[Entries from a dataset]

···

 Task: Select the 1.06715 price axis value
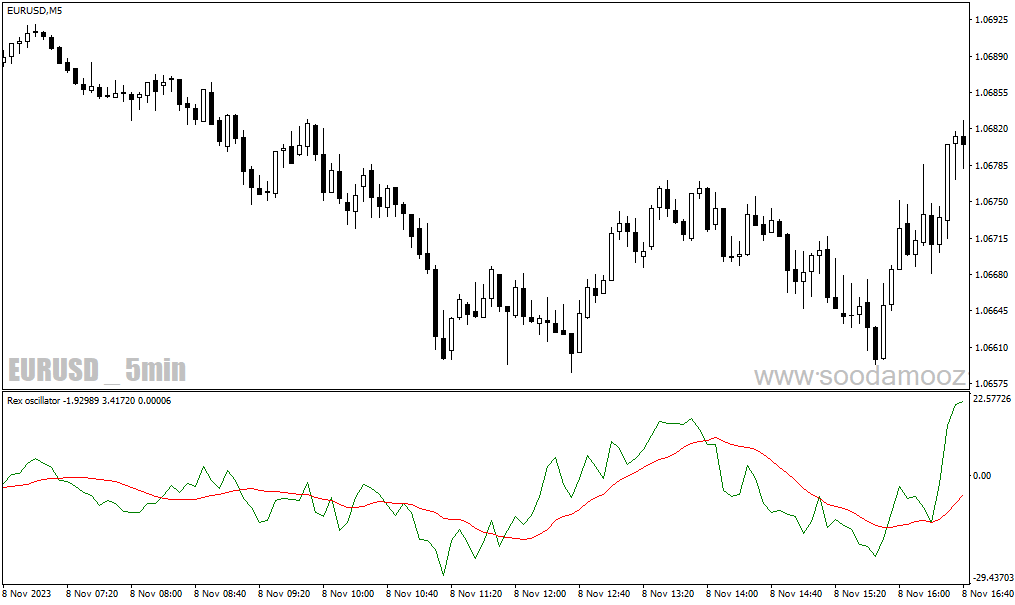[x=991, y=238]
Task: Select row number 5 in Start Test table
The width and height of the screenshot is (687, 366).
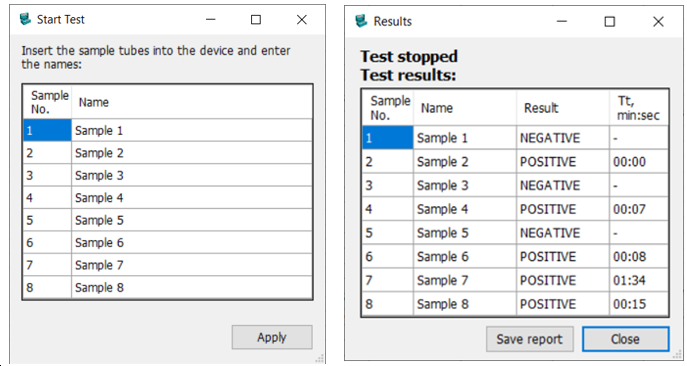Action: (x=47, y=220)
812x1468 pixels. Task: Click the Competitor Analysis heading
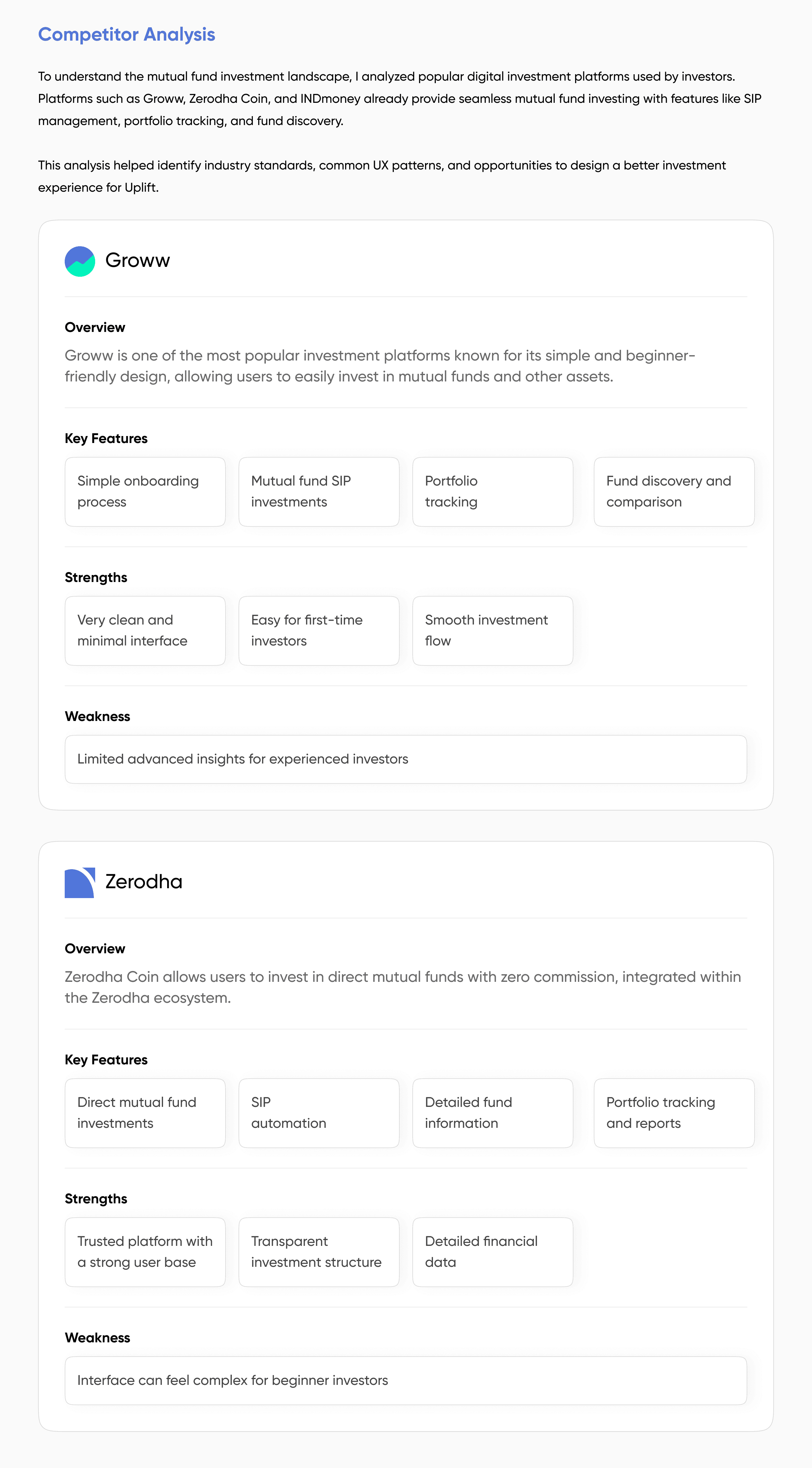pos(127,34)
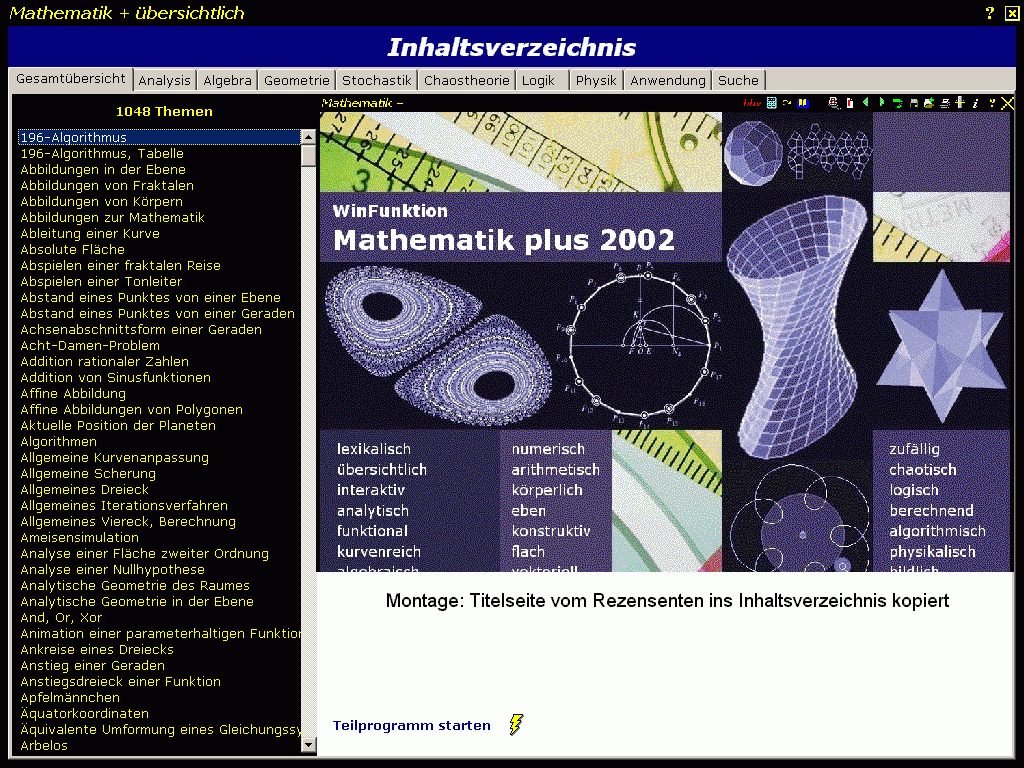Open the Suche tab
This screenshot has height=768, width=1024.
pos(738,81)
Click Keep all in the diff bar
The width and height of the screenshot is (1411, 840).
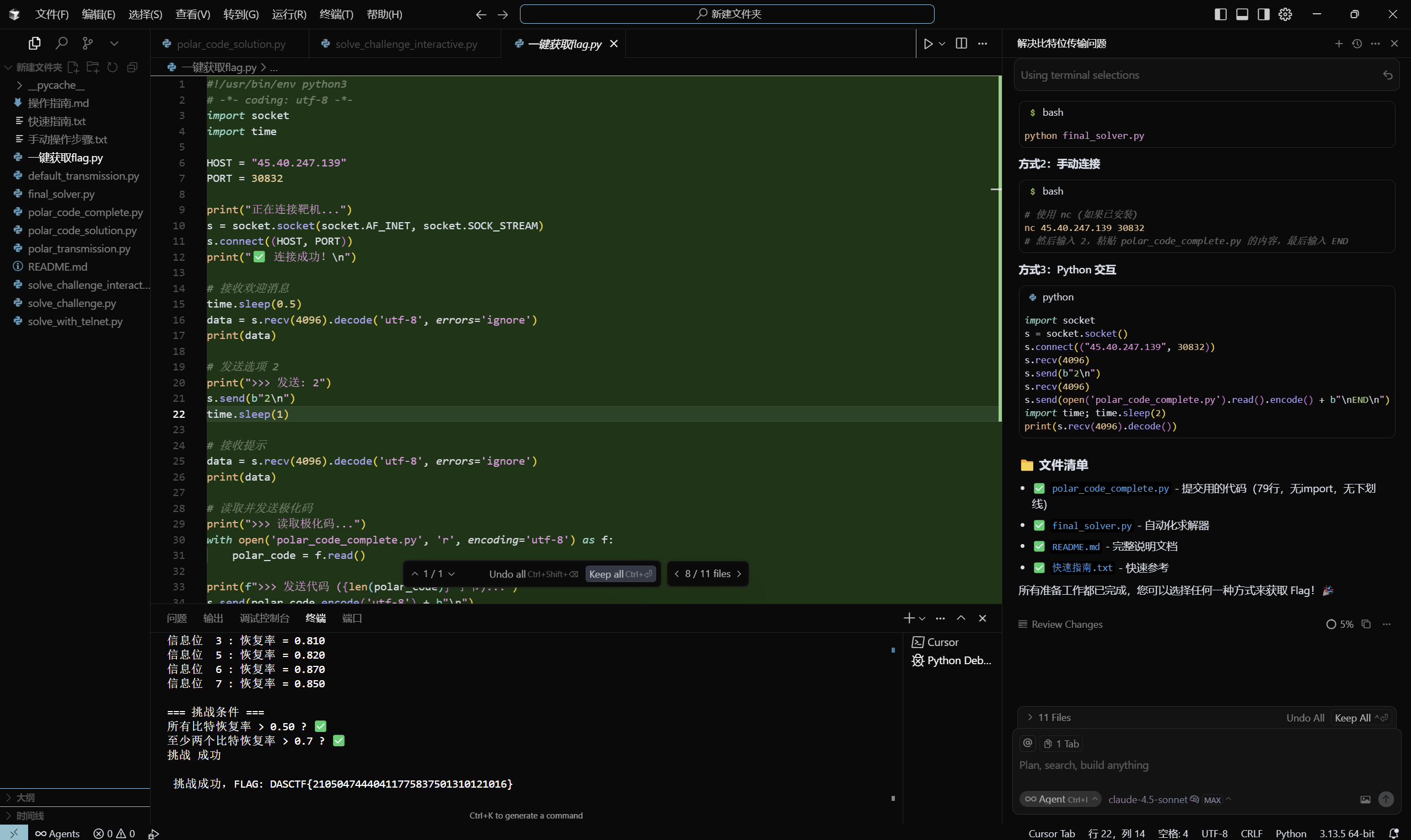point(620,574)
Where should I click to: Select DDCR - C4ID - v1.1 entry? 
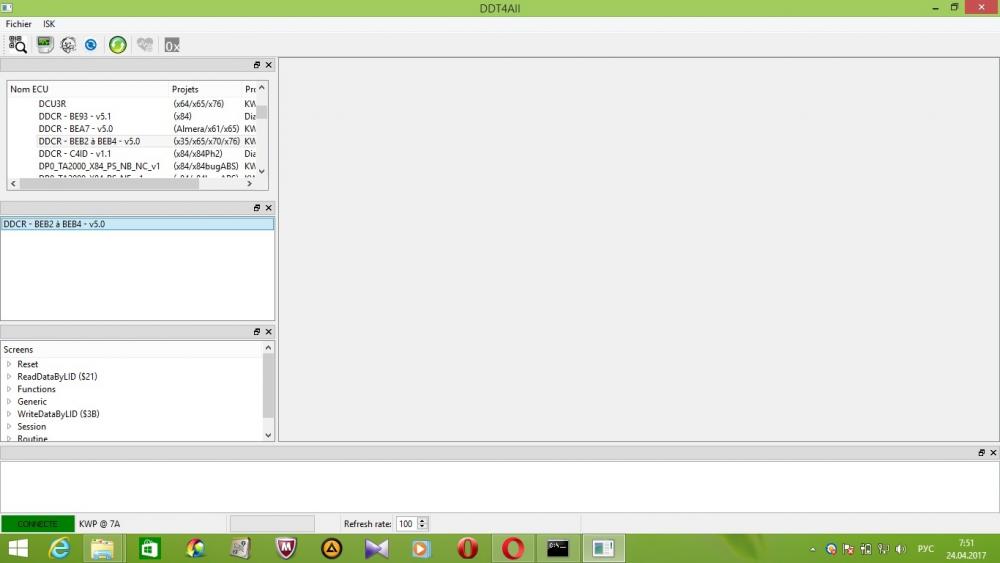click(x=75, y=154)
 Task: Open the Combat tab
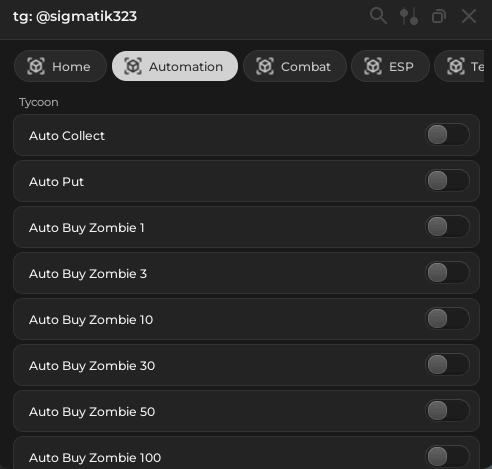coord(295,66)
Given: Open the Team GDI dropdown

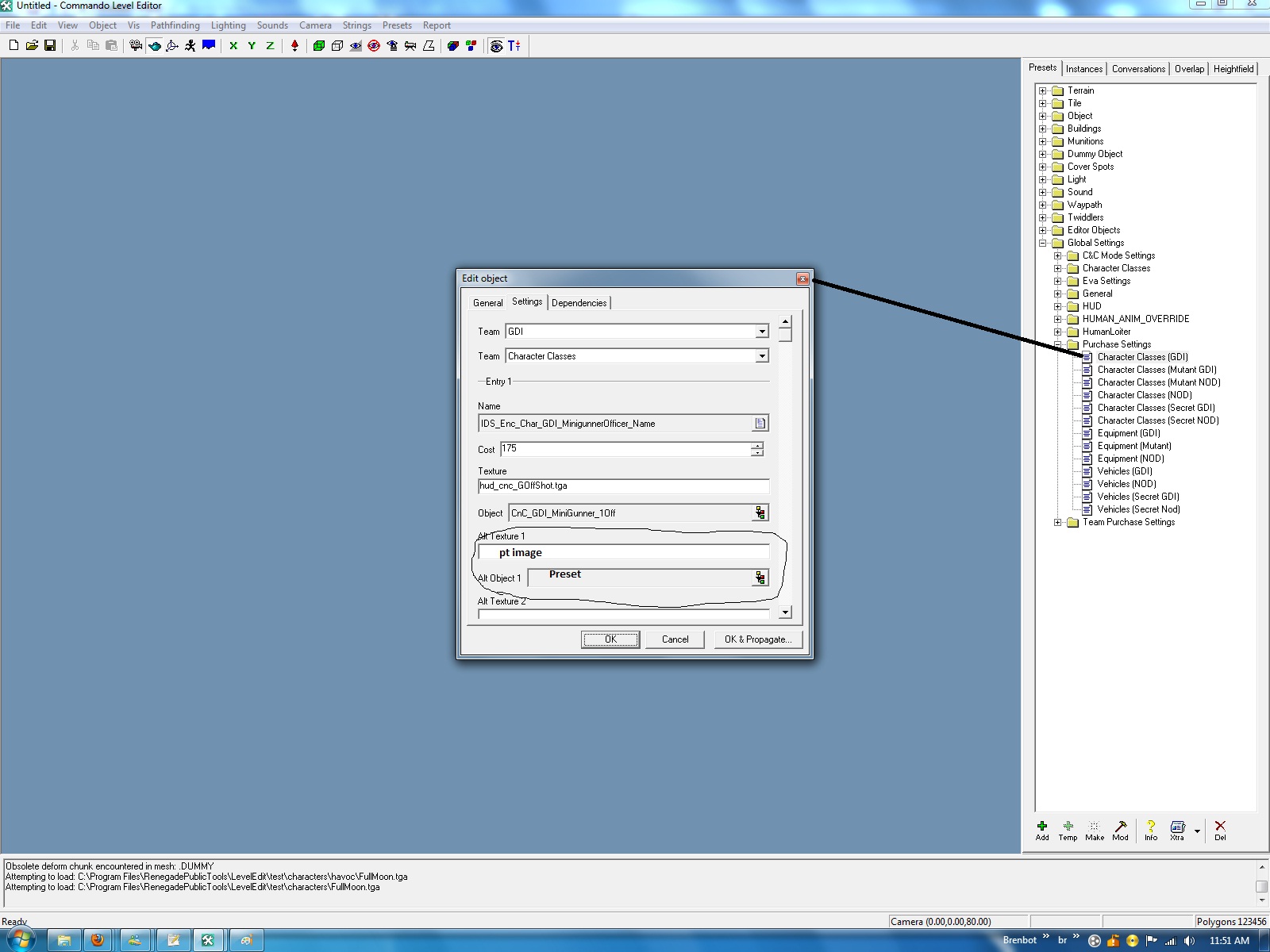Looking at the screenshot, I should 761,332.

···

Please rewrite all the items above, replacing "Task" with "Instruction" and leaving everything else unchanged. Omit the pictures.

Solution for this task —
 Instruction: Select the 1.06715 price axis value
[x=991, y=238]
Instruction: Select row number 5 in Start Test table
The width and height of the screenshot is (687, 366).
Action: (x=47, y=220)
812x1468 pixels. Instruction: Click the Competitor Analysis heading
pos(127,34)
Open the Suche tab
This screenshot has height=768, width=1024.
pos(738,81)
Click Keep all in the diff bar
The width and height of the screenshot is (1411, 840).
point(620,574)
Where should I click to: Select DDCR - C4ID - v1.1 entry? 
click(x=75, y=154)
 Instruction: Open the Combat tab
coord(295,66)
Given: Open the Team GDI dropdown

Looking at the screenshot, I should 761,332.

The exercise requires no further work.